Well, Packer fans, the Green and Gold need one more win to get into the “Big Game” on February 7th!!! I’m predicting a 38-27 win over Tampa Bay this coming Sunday. I think the Buffalo Bills are going to sneak by the K.C. Chiefs!! So Packers-Chiefs in the Super Bowl!!!!
I’m going to feature a new feature in the Rockpile starting this week!! It is simply called Baby Boomers! (Baby Boomers were born between 1946 and 1964. They are currently between 57-75 years old). I know there are a few people out there that are a couple years older (close enough).
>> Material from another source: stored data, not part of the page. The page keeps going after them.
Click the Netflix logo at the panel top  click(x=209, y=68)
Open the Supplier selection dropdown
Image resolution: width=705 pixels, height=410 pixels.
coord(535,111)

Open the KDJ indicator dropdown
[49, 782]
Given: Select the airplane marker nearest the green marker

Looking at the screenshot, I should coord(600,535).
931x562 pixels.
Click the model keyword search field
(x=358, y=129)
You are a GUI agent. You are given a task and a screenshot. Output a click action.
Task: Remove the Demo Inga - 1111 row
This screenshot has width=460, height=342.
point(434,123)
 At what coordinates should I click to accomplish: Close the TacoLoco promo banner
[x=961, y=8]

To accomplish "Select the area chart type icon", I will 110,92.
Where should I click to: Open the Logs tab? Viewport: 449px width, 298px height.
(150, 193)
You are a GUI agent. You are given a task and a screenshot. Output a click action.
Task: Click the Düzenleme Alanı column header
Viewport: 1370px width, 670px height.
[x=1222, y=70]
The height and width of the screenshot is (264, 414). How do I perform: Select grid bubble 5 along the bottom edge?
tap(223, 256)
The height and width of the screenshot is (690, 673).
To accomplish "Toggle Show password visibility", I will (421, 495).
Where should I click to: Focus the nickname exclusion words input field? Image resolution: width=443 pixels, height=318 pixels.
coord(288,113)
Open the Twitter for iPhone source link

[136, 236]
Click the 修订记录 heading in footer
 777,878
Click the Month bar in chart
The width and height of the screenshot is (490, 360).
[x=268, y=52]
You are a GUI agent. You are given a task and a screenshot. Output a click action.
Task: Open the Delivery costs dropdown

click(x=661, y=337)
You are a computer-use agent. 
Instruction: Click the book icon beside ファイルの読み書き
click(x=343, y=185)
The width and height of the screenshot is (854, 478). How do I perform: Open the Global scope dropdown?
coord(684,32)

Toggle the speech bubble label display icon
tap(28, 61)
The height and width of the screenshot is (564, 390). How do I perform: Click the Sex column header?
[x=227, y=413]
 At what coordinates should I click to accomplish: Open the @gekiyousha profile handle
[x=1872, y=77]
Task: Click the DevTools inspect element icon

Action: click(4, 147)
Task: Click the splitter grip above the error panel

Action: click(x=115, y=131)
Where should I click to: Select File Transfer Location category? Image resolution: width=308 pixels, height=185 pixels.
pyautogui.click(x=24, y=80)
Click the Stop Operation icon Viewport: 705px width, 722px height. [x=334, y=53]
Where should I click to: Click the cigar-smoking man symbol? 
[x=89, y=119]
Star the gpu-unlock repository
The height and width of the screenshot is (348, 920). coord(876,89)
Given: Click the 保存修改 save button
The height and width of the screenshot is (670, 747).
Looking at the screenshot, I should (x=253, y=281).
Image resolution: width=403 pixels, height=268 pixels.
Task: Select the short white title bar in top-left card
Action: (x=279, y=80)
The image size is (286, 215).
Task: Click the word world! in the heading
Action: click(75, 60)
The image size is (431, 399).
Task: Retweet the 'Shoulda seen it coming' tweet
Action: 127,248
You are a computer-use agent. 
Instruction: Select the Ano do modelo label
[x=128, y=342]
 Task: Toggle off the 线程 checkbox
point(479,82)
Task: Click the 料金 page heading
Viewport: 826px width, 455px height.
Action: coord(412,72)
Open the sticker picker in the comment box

Here’s our first question:
Q. Who hosted the Howdy Doody show??
A. Buffalo Bob Smith
Keep track of your correct answers. There will be some tougher questions down the road!!!
Song of the Day
• 1953: “Don’t Let the Sun Get In Your Eyes” – Skeets McDonald
• 1963: “Don’t Let Me Cross Over” – Carl Butler
• 1973: “She’s Got to Be a Saint” – Ray Price
• 1983: “Going Where the Lonely Go” – Merle Haggard
• 1993: “Don’t Let Our Love Start Slippin’ Away” – Vince Gill
• 1919: Two million gallons of hot molasses travelling at over 30 mph crushed houses, buildings and parts of the elevated rail in Boston. Twenty-one people were killed and many injured. The molasses burst from a huge tank at a USA Industrial Alcohol Company building in the heart of the city.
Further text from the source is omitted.